Pipelock vs Docker MCP Gateway#
Docker MCP Gateway aggregates MCP servers and provides basic secret scanning. Pipelock provides deep content inspection (47 DLP patterns, BIP-39 seed phrase detection, 25 injection detection patterns, entropy analysis, tool poisoning). They're complementary: Pipelock could run as a Gateway interceptor for content inspection while Gateway handles routing and Docker-native lifecycle management.
Using Tools Together#
These tools operate at different layers and complement each other well.
Pipelock + srt#
srt provides the OS sandbox (process isolation, filesystem restrictions). Pipelock provides content inspection (DLP, injection detection, audit logging). Use srt to prevent the agent from bypassing Pipelock, and Pipelock to inspect what passes through.
Pipelock + agentsh#
agentsh provides kernel-level enforcement (the agent literally cannot make unauthorized syscalls).
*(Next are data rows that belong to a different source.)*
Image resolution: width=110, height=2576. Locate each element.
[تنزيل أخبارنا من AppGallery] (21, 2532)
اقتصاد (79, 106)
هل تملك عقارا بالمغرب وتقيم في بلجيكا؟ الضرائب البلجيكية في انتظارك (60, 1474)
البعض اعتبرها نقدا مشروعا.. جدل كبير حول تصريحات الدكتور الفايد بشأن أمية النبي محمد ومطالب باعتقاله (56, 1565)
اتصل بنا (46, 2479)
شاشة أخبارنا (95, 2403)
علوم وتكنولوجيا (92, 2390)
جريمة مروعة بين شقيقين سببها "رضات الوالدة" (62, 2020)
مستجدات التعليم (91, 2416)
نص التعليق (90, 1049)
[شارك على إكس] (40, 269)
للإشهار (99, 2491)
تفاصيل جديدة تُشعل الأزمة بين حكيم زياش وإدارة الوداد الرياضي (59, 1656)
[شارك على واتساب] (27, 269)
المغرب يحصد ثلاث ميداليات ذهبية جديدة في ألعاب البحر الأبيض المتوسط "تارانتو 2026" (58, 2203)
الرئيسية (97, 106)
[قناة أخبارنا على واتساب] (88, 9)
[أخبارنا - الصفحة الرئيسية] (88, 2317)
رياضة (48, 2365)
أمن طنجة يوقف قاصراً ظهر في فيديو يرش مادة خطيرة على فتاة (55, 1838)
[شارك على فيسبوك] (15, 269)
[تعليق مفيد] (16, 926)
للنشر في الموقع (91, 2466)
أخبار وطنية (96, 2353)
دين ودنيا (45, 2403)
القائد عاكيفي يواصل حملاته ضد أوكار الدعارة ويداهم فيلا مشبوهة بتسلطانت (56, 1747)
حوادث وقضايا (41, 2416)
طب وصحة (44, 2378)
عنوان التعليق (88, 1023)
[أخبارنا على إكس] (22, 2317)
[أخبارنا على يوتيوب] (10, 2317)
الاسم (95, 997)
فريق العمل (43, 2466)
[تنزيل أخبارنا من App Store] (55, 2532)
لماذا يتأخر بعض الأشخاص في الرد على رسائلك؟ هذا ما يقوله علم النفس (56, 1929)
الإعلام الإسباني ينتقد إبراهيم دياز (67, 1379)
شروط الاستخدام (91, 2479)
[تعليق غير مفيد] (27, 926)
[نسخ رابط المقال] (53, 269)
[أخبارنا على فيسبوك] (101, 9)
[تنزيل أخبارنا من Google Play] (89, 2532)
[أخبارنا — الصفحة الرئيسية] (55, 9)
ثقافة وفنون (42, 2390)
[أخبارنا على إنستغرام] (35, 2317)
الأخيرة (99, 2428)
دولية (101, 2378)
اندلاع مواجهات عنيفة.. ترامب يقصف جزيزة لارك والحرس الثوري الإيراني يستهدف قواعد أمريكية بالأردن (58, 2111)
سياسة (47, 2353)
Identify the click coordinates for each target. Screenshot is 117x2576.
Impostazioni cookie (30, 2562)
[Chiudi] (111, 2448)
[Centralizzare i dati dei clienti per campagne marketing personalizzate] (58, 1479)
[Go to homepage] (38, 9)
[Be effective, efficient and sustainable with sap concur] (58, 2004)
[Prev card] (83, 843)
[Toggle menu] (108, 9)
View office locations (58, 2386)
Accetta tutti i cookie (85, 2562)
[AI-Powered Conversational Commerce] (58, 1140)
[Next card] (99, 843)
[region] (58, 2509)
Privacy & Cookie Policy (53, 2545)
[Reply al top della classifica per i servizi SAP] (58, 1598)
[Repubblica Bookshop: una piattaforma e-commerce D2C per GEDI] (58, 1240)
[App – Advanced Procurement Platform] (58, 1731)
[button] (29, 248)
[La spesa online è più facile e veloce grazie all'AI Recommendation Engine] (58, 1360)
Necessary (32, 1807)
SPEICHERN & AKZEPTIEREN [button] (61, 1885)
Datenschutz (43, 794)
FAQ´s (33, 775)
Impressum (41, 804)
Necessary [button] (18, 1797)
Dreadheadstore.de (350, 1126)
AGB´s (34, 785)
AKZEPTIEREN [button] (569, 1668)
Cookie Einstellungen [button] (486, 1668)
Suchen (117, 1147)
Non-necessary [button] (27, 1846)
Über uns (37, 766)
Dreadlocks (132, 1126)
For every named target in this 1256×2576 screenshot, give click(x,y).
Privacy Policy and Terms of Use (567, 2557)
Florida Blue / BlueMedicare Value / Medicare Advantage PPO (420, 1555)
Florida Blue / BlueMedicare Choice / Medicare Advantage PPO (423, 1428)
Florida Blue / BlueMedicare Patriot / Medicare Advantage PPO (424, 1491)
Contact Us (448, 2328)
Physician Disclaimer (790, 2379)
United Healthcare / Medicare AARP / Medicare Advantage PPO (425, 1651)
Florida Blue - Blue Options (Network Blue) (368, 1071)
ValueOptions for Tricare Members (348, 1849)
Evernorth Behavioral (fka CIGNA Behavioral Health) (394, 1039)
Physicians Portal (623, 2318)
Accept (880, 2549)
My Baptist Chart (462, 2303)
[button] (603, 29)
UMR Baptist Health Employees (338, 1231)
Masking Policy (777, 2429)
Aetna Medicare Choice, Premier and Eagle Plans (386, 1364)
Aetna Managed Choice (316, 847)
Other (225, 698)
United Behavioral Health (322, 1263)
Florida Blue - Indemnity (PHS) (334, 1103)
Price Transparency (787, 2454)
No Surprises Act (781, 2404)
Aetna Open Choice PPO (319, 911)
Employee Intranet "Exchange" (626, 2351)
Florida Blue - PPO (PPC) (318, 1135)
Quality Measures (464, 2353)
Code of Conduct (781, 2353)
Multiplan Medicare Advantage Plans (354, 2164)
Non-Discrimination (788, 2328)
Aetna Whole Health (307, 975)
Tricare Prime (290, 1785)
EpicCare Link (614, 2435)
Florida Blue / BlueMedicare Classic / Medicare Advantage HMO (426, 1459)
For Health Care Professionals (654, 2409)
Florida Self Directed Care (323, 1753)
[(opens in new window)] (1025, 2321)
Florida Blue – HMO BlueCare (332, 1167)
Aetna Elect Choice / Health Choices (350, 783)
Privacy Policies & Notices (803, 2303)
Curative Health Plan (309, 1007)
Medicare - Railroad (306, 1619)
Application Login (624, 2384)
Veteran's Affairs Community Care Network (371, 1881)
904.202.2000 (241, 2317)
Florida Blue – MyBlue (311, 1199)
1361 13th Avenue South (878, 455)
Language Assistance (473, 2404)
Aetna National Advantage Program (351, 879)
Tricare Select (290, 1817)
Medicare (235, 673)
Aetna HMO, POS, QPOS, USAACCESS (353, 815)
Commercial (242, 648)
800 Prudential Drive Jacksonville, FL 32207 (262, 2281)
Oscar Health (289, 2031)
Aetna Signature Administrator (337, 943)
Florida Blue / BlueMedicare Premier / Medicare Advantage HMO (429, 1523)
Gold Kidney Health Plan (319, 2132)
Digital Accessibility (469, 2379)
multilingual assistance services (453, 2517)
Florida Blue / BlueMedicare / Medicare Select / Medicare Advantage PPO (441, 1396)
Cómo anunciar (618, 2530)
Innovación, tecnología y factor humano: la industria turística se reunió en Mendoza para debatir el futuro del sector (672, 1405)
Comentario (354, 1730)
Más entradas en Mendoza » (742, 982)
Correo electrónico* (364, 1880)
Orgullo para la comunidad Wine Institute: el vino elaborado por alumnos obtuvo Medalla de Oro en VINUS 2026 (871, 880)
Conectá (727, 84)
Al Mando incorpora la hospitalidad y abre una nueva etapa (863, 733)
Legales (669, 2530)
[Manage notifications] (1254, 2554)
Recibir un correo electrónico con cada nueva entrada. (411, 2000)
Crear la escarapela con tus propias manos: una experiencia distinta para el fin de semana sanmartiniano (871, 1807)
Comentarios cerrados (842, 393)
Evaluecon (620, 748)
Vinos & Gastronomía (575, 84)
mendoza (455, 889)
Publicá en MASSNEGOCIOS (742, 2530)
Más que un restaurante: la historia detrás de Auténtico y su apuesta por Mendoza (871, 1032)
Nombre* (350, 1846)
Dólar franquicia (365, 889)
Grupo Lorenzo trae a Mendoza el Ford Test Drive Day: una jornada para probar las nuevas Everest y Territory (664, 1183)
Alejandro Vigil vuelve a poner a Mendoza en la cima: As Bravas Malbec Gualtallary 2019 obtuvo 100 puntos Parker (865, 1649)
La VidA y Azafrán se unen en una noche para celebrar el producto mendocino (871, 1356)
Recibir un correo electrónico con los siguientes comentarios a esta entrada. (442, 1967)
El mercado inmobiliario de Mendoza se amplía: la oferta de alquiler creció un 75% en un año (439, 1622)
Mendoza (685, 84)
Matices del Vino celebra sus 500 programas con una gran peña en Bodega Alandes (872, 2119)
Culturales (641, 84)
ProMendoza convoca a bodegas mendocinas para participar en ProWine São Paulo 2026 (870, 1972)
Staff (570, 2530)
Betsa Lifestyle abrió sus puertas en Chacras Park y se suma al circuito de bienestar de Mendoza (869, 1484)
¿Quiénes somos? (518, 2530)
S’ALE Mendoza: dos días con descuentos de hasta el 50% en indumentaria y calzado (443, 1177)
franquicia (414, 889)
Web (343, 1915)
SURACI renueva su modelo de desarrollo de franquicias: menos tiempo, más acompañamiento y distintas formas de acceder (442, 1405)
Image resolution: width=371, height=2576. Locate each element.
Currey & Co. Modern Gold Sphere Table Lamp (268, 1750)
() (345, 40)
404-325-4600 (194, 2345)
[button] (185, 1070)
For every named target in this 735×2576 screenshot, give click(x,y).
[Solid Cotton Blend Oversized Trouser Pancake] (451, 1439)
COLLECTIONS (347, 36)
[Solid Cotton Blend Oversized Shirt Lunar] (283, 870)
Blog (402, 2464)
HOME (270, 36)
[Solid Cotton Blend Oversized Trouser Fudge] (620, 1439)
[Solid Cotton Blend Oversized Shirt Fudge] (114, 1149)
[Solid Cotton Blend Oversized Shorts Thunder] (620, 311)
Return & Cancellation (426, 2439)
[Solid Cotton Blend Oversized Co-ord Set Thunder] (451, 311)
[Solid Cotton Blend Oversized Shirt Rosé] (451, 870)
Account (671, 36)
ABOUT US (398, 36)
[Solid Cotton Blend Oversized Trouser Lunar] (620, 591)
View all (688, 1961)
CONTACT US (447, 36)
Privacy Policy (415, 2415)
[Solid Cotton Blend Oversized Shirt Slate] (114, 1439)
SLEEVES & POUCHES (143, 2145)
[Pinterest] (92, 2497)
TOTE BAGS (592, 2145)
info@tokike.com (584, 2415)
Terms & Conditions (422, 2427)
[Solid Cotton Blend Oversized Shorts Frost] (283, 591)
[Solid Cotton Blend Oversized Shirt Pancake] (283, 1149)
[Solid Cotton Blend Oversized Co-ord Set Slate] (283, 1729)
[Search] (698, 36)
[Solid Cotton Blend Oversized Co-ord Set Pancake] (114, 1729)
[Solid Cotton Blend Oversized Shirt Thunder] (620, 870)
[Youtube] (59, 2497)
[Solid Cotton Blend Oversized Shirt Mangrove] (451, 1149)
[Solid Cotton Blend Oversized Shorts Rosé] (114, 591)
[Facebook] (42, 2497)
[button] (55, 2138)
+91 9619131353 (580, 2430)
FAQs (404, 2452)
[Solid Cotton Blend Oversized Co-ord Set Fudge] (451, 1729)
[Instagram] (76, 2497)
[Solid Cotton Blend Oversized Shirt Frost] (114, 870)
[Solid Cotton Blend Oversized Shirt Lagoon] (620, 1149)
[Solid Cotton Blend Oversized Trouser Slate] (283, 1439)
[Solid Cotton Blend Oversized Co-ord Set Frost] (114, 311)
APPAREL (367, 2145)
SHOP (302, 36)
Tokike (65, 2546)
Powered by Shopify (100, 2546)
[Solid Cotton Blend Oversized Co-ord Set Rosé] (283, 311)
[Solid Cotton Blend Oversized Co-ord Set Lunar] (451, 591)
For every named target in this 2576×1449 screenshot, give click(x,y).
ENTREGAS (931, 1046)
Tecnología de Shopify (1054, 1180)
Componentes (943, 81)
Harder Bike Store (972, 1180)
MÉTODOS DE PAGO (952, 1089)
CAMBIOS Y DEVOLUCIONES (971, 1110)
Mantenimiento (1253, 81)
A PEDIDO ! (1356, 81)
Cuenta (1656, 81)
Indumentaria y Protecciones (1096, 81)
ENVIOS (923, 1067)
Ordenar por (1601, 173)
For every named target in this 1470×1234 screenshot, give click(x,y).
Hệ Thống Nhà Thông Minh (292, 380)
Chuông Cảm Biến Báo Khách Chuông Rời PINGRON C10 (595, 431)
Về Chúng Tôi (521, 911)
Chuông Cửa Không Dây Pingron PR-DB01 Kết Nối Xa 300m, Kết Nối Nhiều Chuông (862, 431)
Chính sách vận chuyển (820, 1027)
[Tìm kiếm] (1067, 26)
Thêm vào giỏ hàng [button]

Pipelock provides the content inspection layer (scanning what the agent fetches and detecting secrets in URLs). agentsh ensures the agent uses Pipelock; Pipelock ensures the content is safe.
Architecture Comparison#
┌─────────────────────────────────────────────────────────┐
│ Layer 4: Application │
│ ┌──────────┐ ┌──────────┐ │
│ │ Pipelock │ │ AIP │ Agent firewall: DLP, │
│ │ │ │ │ injection, scanning │
│ └──────────┘ └──────────┘ │
├─────────────────────────────────────────────────────────┤
│ Layer 3: Shell / Process │
│ ┌──────────┐ │
│ │ agentsh │ Syscall interception, FUSE, │
│ │ │ process steering │
│ └──────────┘ │
├─────────────────────────────────────────────────────────┤
│ Layer 2: OS Sandbox │
│ ┌──────────┐ │
│ │ srt │ sandbox-exec, bubblewrap, │
│ │ │ binary allow/deny │
│ └──────────┘ │
├─────────────────────────────────────────────────────────┤
│ Layer 1: Container / VM │
│ Docker, Firecracker, gVisor │
└─────────────────────────────────────────────────────────┘
Defense in depth: use tools at multiple layers. A compromised agent must bypass all layers to exfiltrate data.